Bayesian variable selection

Stage 4 project, 2026/27

Project outline

Bayesian variable selection (BVS) is concerned with the commonly encountered problem of deciding which variables to include in a statistical model based on whether or not they are useful, in a Bayesian manner. Since every subset of variables corresponds to a different model, this is a model selection problem. However, if there are p variables, there are 2^p models to choose from, and so explicit evaluation of the posterior probability of every possible model may not be practical. Nevertheless, Bayesian analysis proceeds by placing a prior distribution over models and model parameters, and computationally intensive methods are typically employed to explore the resulting posterior distribution. There are several quite different approaches that can be taken to address this problem, and the potential applications are many and varied.

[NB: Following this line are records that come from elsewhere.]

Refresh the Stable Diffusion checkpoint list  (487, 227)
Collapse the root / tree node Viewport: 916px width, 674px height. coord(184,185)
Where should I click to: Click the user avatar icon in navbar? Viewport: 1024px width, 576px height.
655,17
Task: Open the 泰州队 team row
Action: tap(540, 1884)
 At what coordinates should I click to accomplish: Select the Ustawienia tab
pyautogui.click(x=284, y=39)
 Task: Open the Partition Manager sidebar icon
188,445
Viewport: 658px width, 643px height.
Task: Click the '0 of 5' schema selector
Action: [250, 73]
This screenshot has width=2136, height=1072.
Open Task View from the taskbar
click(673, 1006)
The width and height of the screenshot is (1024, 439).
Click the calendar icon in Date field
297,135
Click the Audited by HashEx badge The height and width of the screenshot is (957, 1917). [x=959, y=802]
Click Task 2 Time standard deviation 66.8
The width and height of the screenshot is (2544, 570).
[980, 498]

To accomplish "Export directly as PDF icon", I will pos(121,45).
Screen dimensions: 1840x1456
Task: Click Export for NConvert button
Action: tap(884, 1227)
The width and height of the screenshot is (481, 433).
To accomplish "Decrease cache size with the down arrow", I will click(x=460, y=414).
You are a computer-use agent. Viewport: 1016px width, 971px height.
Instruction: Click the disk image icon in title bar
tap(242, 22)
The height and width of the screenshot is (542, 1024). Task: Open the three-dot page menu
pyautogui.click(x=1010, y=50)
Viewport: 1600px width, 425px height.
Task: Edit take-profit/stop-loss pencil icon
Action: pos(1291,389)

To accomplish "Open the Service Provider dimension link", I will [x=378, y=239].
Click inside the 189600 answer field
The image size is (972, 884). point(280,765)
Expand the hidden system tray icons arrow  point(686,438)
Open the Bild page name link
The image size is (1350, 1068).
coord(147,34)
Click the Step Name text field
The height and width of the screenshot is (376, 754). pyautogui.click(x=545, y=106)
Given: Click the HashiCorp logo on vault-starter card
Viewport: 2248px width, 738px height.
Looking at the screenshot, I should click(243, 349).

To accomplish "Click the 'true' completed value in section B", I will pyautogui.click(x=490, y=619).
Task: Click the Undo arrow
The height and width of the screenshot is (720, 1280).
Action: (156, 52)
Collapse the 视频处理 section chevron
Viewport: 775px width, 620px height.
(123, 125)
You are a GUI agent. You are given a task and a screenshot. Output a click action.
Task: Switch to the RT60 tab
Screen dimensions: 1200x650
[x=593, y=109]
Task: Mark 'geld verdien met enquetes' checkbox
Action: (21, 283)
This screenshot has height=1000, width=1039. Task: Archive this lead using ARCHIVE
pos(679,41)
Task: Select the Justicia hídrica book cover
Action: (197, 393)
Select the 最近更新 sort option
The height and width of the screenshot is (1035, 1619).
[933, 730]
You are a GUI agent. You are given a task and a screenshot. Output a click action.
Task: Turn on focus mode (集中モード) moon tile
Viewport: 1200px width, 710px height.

Potential areas for more in-depth study

  • Discrete slab-and-spike regression in the style of Kuo and Mallick
  • Gibbs variable selection (GVS)
  • Reversible jump MCMC for BVS
  • Continuous shrinkage priors
    • The Bayesian LASSO
    • Global-local shrinkage
    • Regularised horseshoe priors
    • Non-local priors
  • Mixing of MCMC algorithms for various different shrinkage/selection priors
  • BVS in probabilistic programming languages
  • Modelling sparsity
    • Applications to tractable and intractable regression models
    • Graphical model selection
    • Applications to multivariate time series and Granger causality

Mode of operation and evidence of learning

The project will involve learning through reading and discussion, and programming in R. Students will demonstrate their understanding by implementing different BVS methods and testing them on real and simulated data. Students will clearly communicate the material in both written and oral formats.

Pre-requisites

You must have taken Bayesian Computation and Modelling III (MATH3421) at Stage 3. You must also be comfortable with programming in R.

Some relevant resources

Books

Papers

The review paper by O’Hara and Sillanpää (2009) provides a nice introductory overview of the area.